Fatih Terim Türk futbolunun kaderini değiştirdi, ay-yıldıza kazanma tutkusu aşıladı; Hiddink’se şimdi o tutkuyu ehilleştirme çabasında. Elemelerdeki ilk 4 maç Hiddink’in felsefesiyle ilgili kısıtlı veriler sunmuştu ama Türkiye-Avusturya döneminde yaşananlar Hollandalı Hoca’nın mantalitesini biraz daha açık etti. Peki Hiddink’le Terim’in farkları ne? Terim’in hangi ak dediğine Hiddink kara diyor? İki uluslar arası değerin aynı yoğurdu yiyişleri arasında nasıl bir yöntem farkı söz konusu?
1) MEDYA İLİŞKİSİ
Terim, taşı gediğine koymanın üstadıydı… Basın toplantıları öncesi muhakkak bir ön çalışması olur, yarının manşetlerini o günden atmadan medyanın karşısına çıkmazdı. Oysa Stadyum röportajında Alp Özgen, Hiddink’e “Son olarak kamuoyuna vermek istediğiniz bir mesajınız var mı?” dediğinde Hollandalı Hoca şaşırdı ve şu enteresan yanıtı verdi: “Ben mesajlar hazırlayıp veren biri değilim”
2) DERS MESELESİ
Yine Terim’in tarihi aforizmalarından birinin “Ders almam, ders veririm” olduğu mâlum… Terim harika özgeçmişine de dayanarak kamuoyunun/medyanın ona öğretecek bir şeyi olmadığını o veciz sözüyle ifade etmeyi tercih etmişti.

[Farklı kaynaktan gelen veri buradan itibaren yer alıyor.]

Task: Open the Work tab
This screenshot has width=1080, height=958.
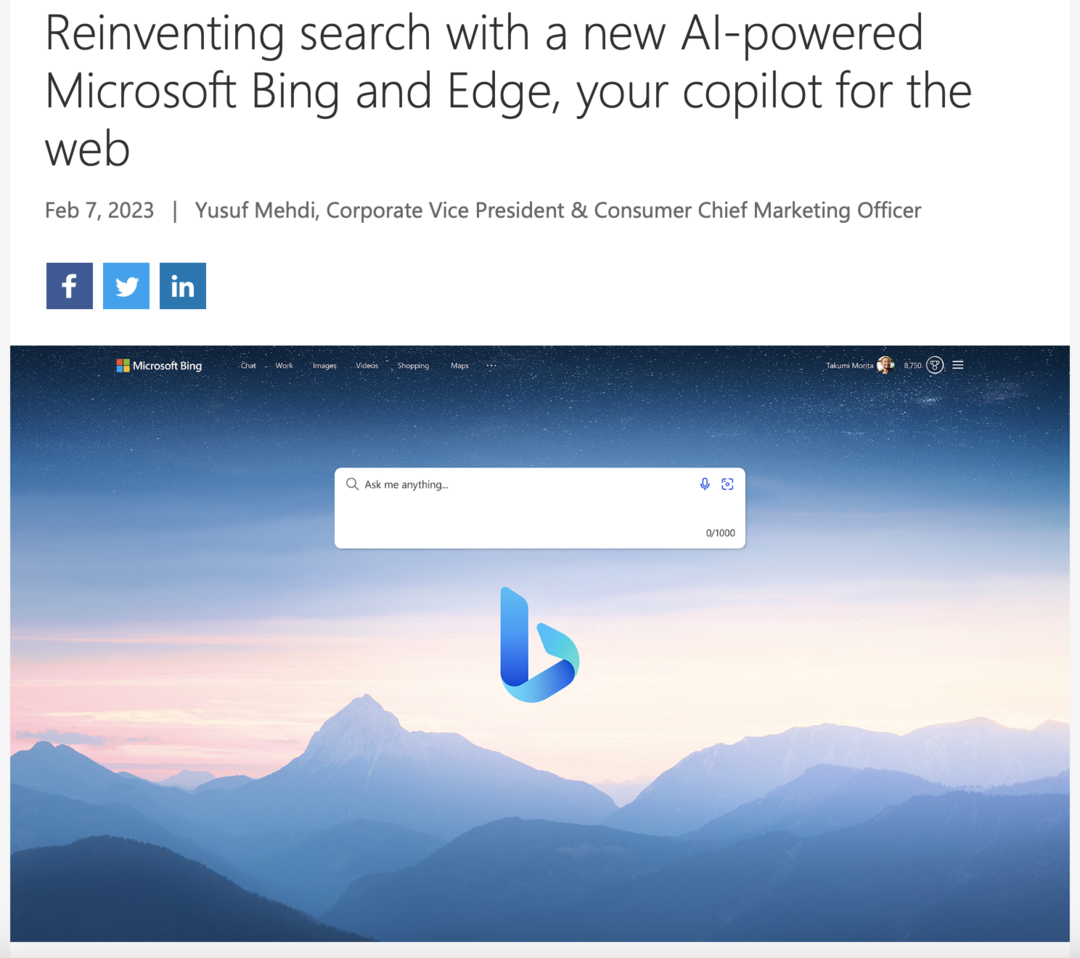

Hiddink’in dünyaya bakışıysa daha farklı… Türkiye’de ilk basın toplantısına Mahmut Özgener’le birlikte çıktıklarında Hiddink’in (daha hiçbir soru sorulmadan) sözlerine nasıl başladığını hiç unutamıyorum: “Biliyorum beni 20 yıl önceki berbat Fenerbahçe yönetimimden hatırlıyorsunuz. Ama hiç merak etmeyin, son 20 yılda çok şey öğrendim ve kendimi geliştirdim. Çeyrek asır önce yaptığım hataları bugün tekrarlamayacak kadar olgunlaştım. Yeni şeyler başarmak için buradayım.”

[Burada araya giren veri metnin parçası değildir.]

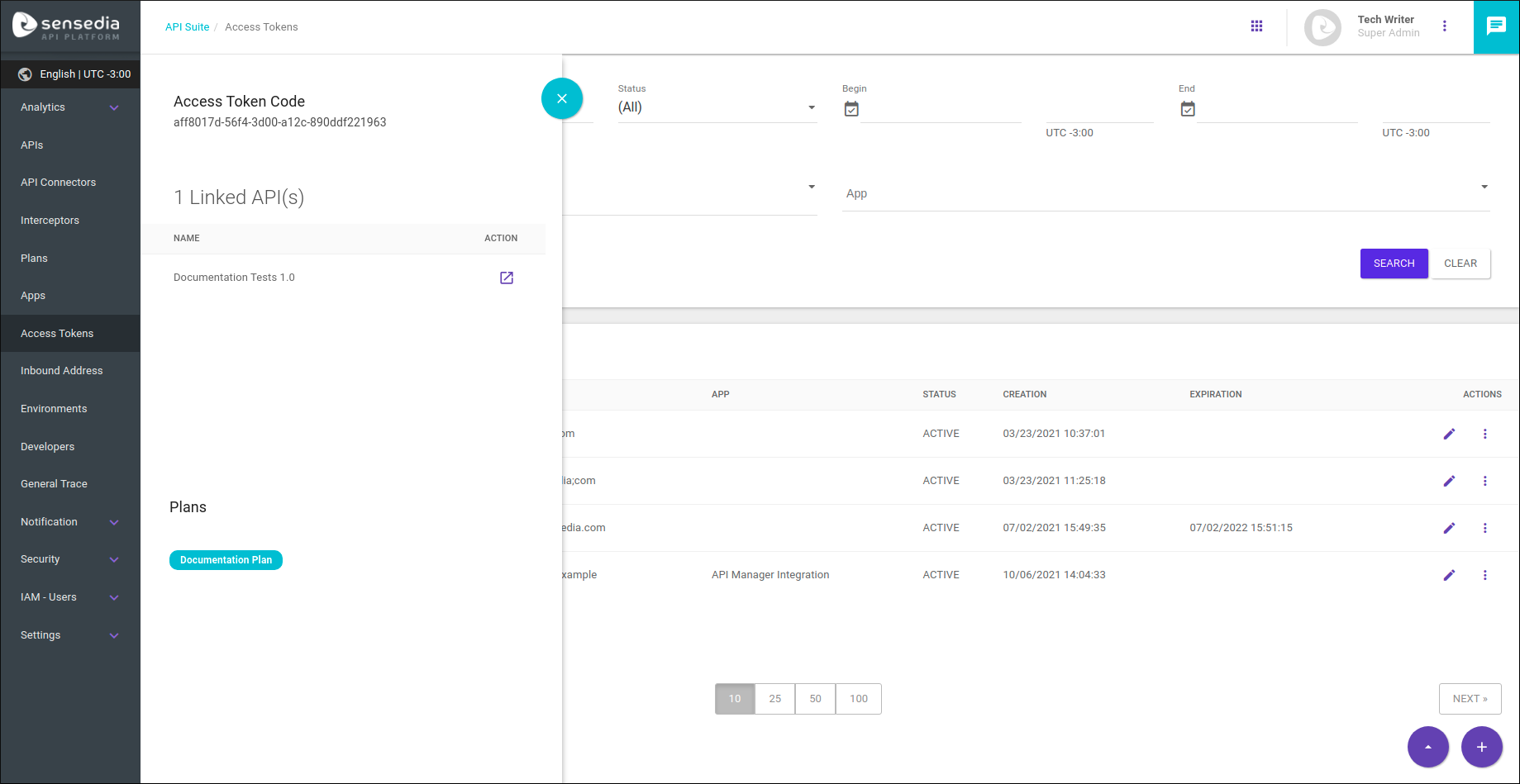Click the scroll-to-top round button

point(1427,747)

3) SAHA KENARI PERFORMANSI
Ders alma/verme meselesini bir üslup tercihi içine koyarsak aslında aynı paranteze sokabileceğimiz başka bir fark da saha kenarı tavrında yaşanıyor.
Terim, saha kenarında futbolcularla beraber maçı oynayan bir hocaydı. Daha 30’uncu dakikada futbolcu, pozisyon ya da anlayış değişikliği yapabilir; maç içinde 2 ayrı müsabaka oynayabilirdi. Rakip teknik adamla ya da hakemle diyaloga girebilir, 11 adam ne yapıyorsa (hatta ne yapmıyorsa) çizginin kenarından yapabilirdi. Bu tavır bize hem ağır İsviçre travmasını, hem de muhteşem Euro 2008 zaferini getirdi. Bu tavır olmasaydı muhtemelen ne 2005’te Avrupa’nın rezil çocuğu, ne de 2008’de geri dönüşün kralı olabilirdik.
Hiddink’se stratejisinin büyük bölümünü maç öncesi kurup tamamlayan bir hoca. Hatta bu çaresizliğini de bize şöyle ifade etti: “Eskiden saha kenarında oyuncularımı uyarmak için kendimi hırpalardım. Ama sonra fark ettim ki sesim en fazla 10 metre mesafeye ulaşıyor ve futbolcular da zaten beni duyunca o 10 metrelik bölgeyi terk ediyorlar! Artık 65 yaşındayım, ne söyleyeceksem maç öncesi söylemek durumundayım. Maçtaysa tek müdahale şansım, 3 tane oyuncu değişikliğinden ibaret”
4) SAHA İÇİ LİDER TERCİHİ
Kenarda ne kadar aktif olursa olsun, Terim, genelde saha içinde de kendisini iyi anlayan bir tecrübeli liderden faydalanırdı. 1995’te hayati İsveç maçında 31’lik Metin Tekin’i son kez liderlik yapması için 11’e koydu. 2005’te Ukrayna önünde aynı misyonu Tümer’e verdi. İbrahim Üzülmez, Hakan Şükür, Rüştü gibi birçok tecrübeliden birçok kritik müsabakada aynı metotla faydalandı.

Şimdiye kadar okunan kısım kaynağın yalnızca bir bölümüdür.